Byzantine Failures Harm the Generalization of Robust Distributed Learning Algorithms More Than Data Poisoning
Thomas Boudou, Batiste Le Bars, Nirupam Gupta, Aurélien Bellet
TL;DR
This work investigates how two common threat models in robust distributed learning—Byzantine failures and data poisoning—affect generalization. Using uniform algorithmic stability, it derives a fundamental gap: data poisoning incurs a tight generalization-degradation bound of $\Theta\left(\frac{f}{n-f}\right)$, while Byzantine failures incur a slower, lower-bound growth of $\Omega\left(\sqrt{\frac{f}{n-2f}}\right)$ in the regime $f\ge n/3$, indicating worse generalization under Byzantine attacks.
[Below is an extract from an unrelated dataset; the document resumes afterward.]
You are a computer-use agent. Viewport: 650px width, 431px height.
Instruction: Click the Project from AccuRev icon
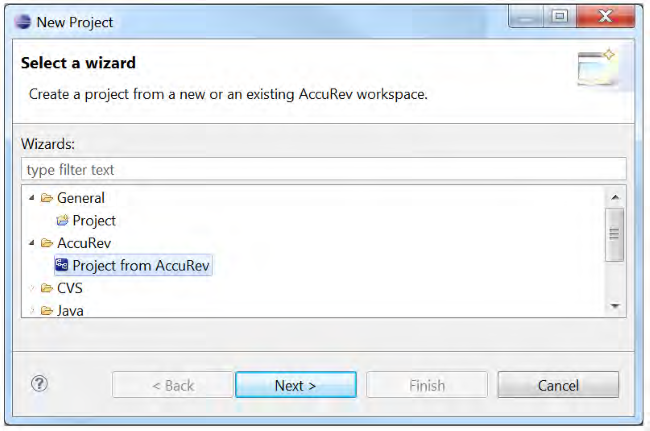pyautogui.click(x=62, y=265)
The authors provide a unified stability framework, establish tight upper and lower bounds for both threat models under robust aggregation (notably SMEA), and relate stability to generalization to prove the separation. They complement theory with empirical validation and discuss practical implications, including the potential for cryptographic safeguards and future work toward aggregations that preserve co-coercivity and beyond. Overall, the paper clarifies why Byzantine attacks can harm unseen performance more than data poisoning and motivates stability-aware design of robust aggregators for better generalization.
Abstract
Robust distributed learning algorithms aim to maintain reliable performance despite the presence of misbehaving workers. Such misbehaviors are commonly modeled as Byzantine failures, allowing arbitrarily corrupted communication, or as data poisoning, a weaker form of corruption restricted to local training data. While prior work shows similar optimization guarantees for both models, an important question remains: How do these threat models impact generalization? Empirical evidence suggests a gap, yet it remains unclear whether it is unavoidable or merely an artifact of suboptimal attacks. We show, for the first time, a fundamental gap in generalization guarantees between the two threat models: Byzantine failures yield strictly worse rates than those achievable under data poisoning. Our findings leverage a tight algorithmic stability analysis of robust distributed learning. Specifically, we prove that: (i) under data poisoning, the uniform algorithmic stability of an algorithm with optimal optimization guarantees degrades by an additive factor of $\varTheta ( \frac{f}{n-f} )$, with $f$ out of $n$ workers misbehaving; whereas $\textit{(ii)}$ under Byzantine failures, the degradation is in $Ω\big( \sqrt{ \frac{f}{n-2f}} \big)$.